Las ilustraciones atribuidas a Bartolomé Arzans Orsúa y Vela (Potosí ¿1680?), el dibujo a tinta donde se describe el ingenio de Dos cabezas de San Diego de Alcalá (1724) y la descripción dibujada y escrita de la mina Pimentel, además de los dibujos que se empleaban en los juicios, nos develan el uso utilitario que tenía este medio en una población excluida de la competencia de la lectura, en su mayoría, como eran los indígenas.

La primera historia narrada donde se usan bocadillos está en La entrada del virrey Morcillo de Auñón en Potosí (1716), de Melchor Pérez de Holguín.
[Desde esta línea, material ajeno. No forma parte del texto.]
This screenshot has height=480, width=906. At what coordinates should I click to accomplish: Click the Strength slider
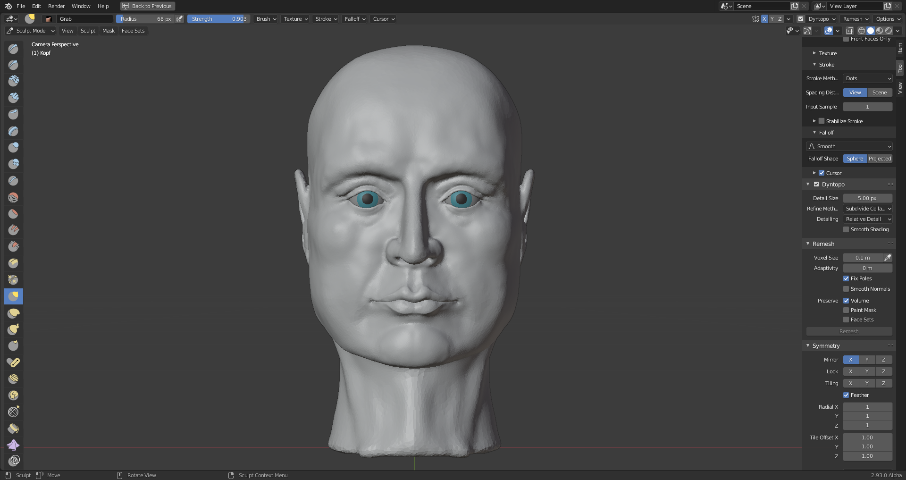click(x=218, y=19)
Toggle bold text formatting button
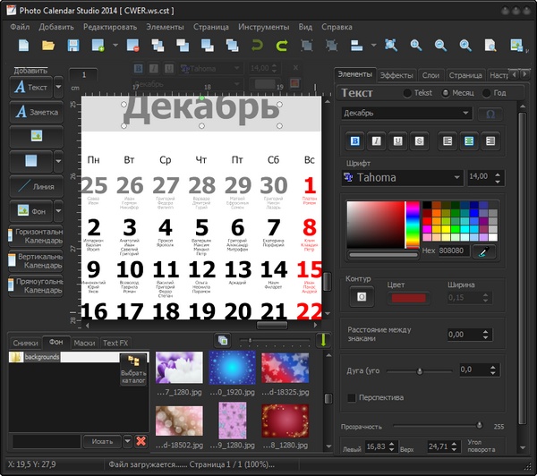537x476 pixels. pos(354,140)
Obra en la que aparece el autor tomando apuntes y una pareja de ancianos con una banda en la que el varón dice: “Hija tilonga asbistotanmaravilla”, y la mujer le responde: “Laucho en cientos y tantos años no he visto grandeza tamaña” (sic).

La parte superior de la obra está dividida por dos paneles; la primera, con la descripción de la ciudad en la que aparece la Casa de la Moneda, la cárcel, el cabildo; y en la otra, la plaza con la fiesta, permitiendo el juego con los tiempos narrativos. En primer gran plano aparece el ingreso del arzobispo, con su guardia imperial, la caballería y los esclavos negros lujosamente ataviados, delante de los trompeteros que anuncian el ingreso del arzobispo; más atrás, dos esclavos afros montados en asnos y con instrumentos de viento y otro de pie con un idiófono en una mano. Esta obra de gran valor histórico, que muestra la estructura social y el imaginario simbólico de la Colonia, está en el Museo de América, en Madrid.
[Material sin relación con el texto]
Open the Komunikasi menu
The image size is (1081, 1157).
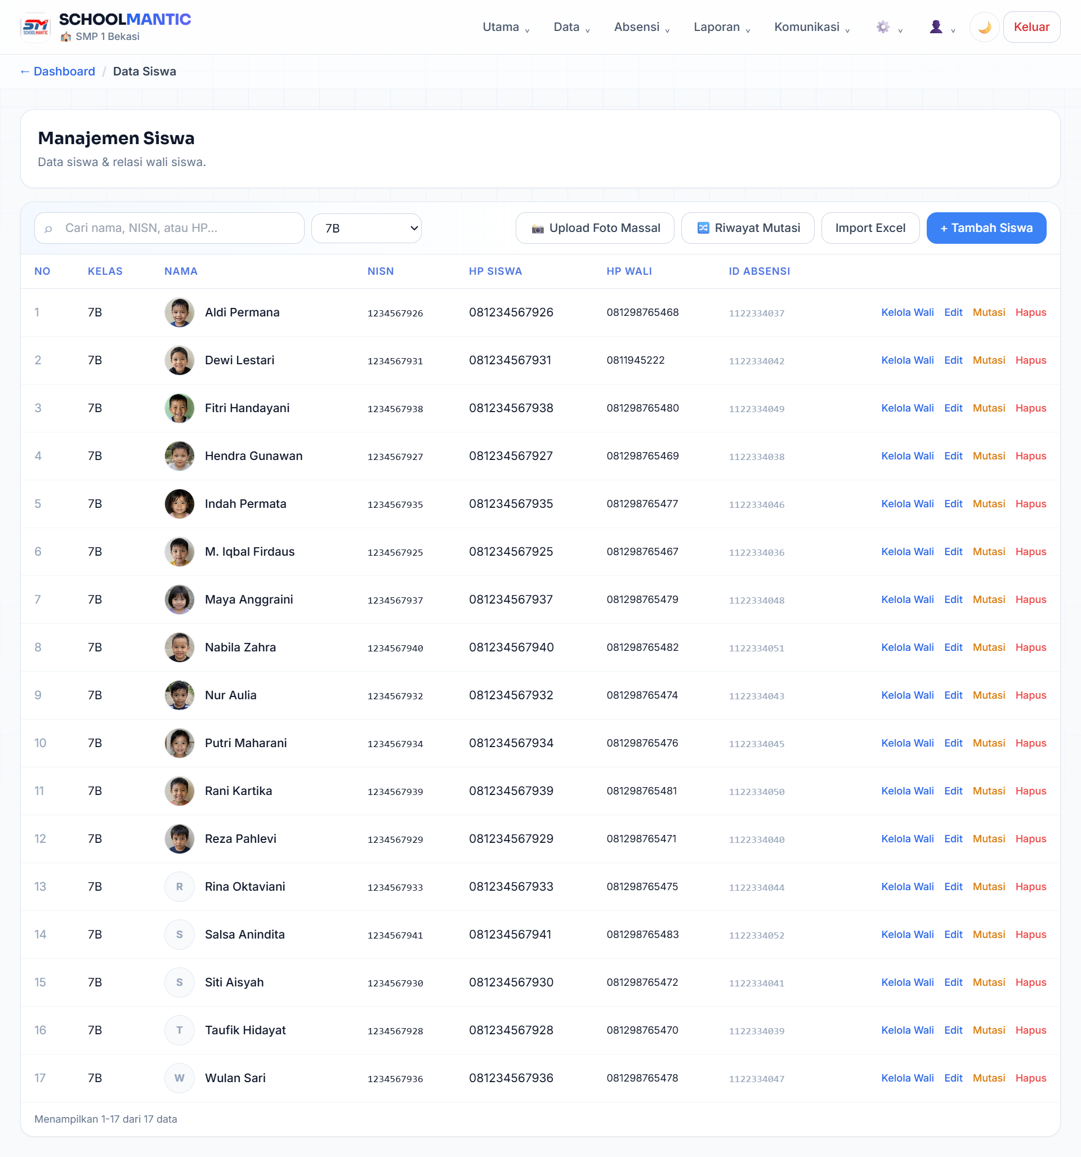[x=812, y=27]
En Bolivia, la historieta o cómic recién empieza a consolidarse. Sucesivos encuentros de historietistas han logrado conformar un interesante grupo de dibujantes, pero todavía faltan guionistas que puedan impulsar un producto visual de alta calidad.
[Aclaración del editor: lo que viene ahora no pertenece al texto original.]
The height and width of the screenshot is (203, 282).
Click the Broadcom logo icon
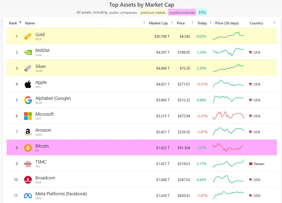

Cuando me agota la lectura de textos densos, me voy al C+C del Espacio Simón I. Patiño de La Paz. En su historioteca escojo a mis autores favoritos y descanso leyendo obras de una extraordinaria belleza. Hoy terminé Caín, una obra de ciencia ficción dibujada por Carlos Risso, con el guion de Ricardo Barreiro. El gran Osterheld, asesinado por la dictadura militar argentina junto a sus hijas, siempre se cuela por algún lado de la historieta, para no morir por segunda vez.